WHAT THIS TASK INVOLVES
Count the lines in the data below that contain the word "Instructions". Reply with only the number.

ITEMS

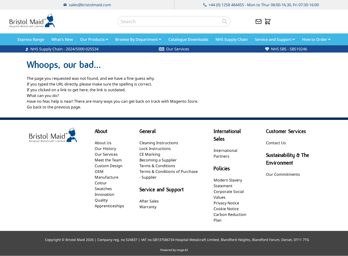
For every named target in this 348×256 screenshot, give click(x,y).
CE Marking (149, 154)
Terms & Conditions (157, 165)
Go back (34, 107)
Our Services (106, 154)
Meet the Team (108, 160)
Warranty (147, 206)
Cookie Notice (226, 208)
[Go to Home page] (32, 20)
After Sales (149, 201)
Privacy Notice (226, 203)
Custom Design (108, 165)
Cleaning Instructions (158, 142)
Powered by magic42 (174, 250)
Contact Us (276, 142)
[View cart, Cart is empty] (267, 21)
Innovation (104, 194)
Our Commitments (283, 174)
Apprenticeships (109, 205)
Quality (101, 200)
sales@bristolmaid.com (90, 4)
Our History (105, 148)
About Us (103, 142)
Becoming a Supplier (158, 160)
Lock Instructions (155, 148)
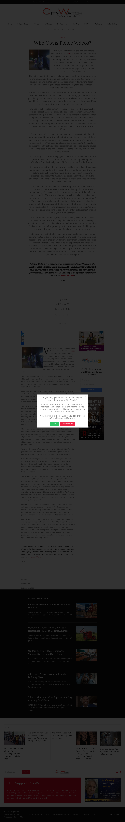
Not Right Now (67, 424)
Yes (54, 424)
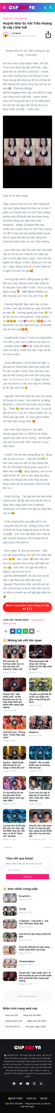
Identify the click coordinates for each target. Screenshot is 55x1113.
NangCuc (34, 732)
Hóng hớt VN (21, 18)
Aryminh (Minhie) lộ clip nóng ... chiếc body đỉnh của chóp (35, 948)
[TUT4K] (10, 911)
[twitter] (20, 1083)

TASK RESPONSE
2